[What is expected]
Reproduce verbatim the portion of the soybeans-in-space article starting at "The 97-day growth" and ending at "in future generations.".

The return of America's Space Shuttle Atlantis last Friday also meant the return of soybeans grown and developed in space by scientists from chemical group DuPont. The researchers involved in the project said they saw a full major crop growth cycle in space - from planting seeds to growing new seeds. DuPont will use the project to investigate the possibility of developing new varieties of the popular crop.
The 97-day growth research initiative was the first to complete a major crop growth cycle in space - soybean seeds germinated, developed into plants, flowered, and produced new seedpods in space.
The soybean seed experiment was launched in June, by DuPont subsidiary, Pioneer Hi-Bred International with the Wisconsin Center for Space Automation and Robotics (WCSAR) - a NASA Commercial Space Center at the University of Wisconsin-Madison.
Pioneer and WCSAR will analyse the harvested seeds to determine if they have improved oil, protein, carbohydrates or secondary metabolites that could benefit farmers and consumers. Seeds exhibiting unique and desirable qualities will be planted by Pioneer scientists to determine if the traits can be inherited in future generations.
Pioneer will identify the genetics of those traits and use that information to further improve the soybeans' efficiency and profitability for farmers.
According to the United Soybean Board, soybeans are the largest single source of protein meal and vegetable oil in the human diet. Domestically, soybeans provide 80 per cent of the edible consumption of fats and oils in the United States.
In 2000, 54 per cent of the world's soybean trade originated from the United States with soybean and product exports reaching more than $6.6 billion.
Dr Tom Corbin, DuPont researcher on the project, said: "Studying the effects of soybean plants grown in space will help us expand our knowledge of soybeans and facilitate continued improvement of soybean germplasm for farmers."
Chief science and technology officer Dr Thomas M. Connelly, added: "As a science company, we know that future research opportunities may come from totally different venues and needs as we look ahead. The discovery process often requires exploring in unprecedented avenues to unleash the next wave of innovation and we are committed to discovering new and meaningful innovation wherever it is."

[Given entries]
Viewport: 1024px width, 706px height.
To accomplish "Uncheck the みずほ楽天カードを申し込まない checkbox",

* * *

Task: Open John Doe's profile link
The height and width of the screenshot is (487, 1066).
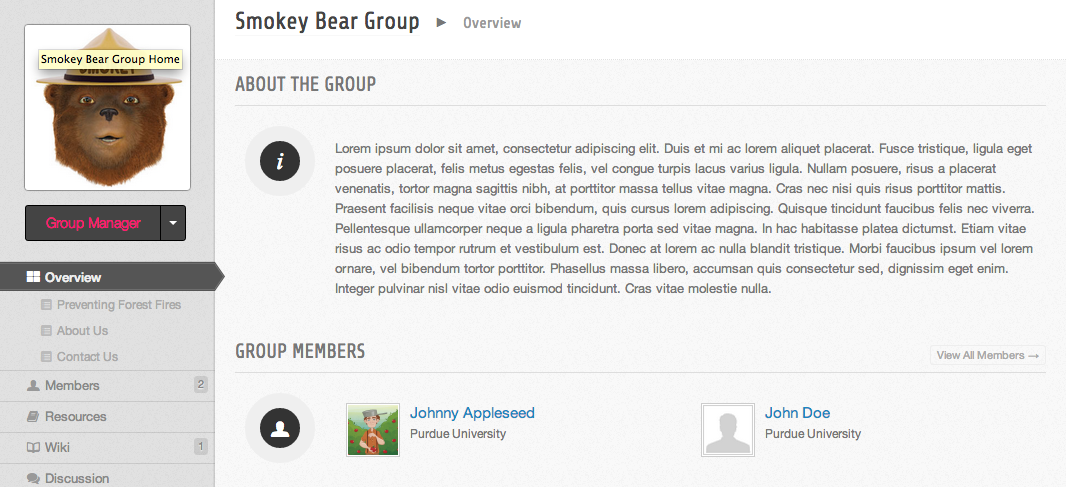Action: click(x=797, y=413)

* * *

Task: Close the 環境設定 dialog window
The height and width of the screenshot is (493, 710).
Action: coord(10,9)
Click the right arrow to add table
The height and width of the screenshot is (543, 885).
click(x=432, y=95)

[Worked solution]
The 97-day growth research initiative was the first to complete a major crop growth cycle in space - soybean seeds germinated, developed into plants, flowered, and produced new seedpods in space.
The soybean seed experiment was launched in June, by DuPont subsidiary, Pioneer Hi-Bred International with the Wisconsin Center for Space Automation and Robotics (WCSAR) - a NASA Commercial Space Center at the University of Wisconsin-Madison.
Pioneer and WCSAR will analyse the harvested seeds to determine if they have improved oil, protein, carbohydrates or secondary metabolites that could benefit farmers and consumers. Seeds exhibiting unique and desirable qualities will be planted by Pioneer scientists to determine if the traits can be inherited in future generations.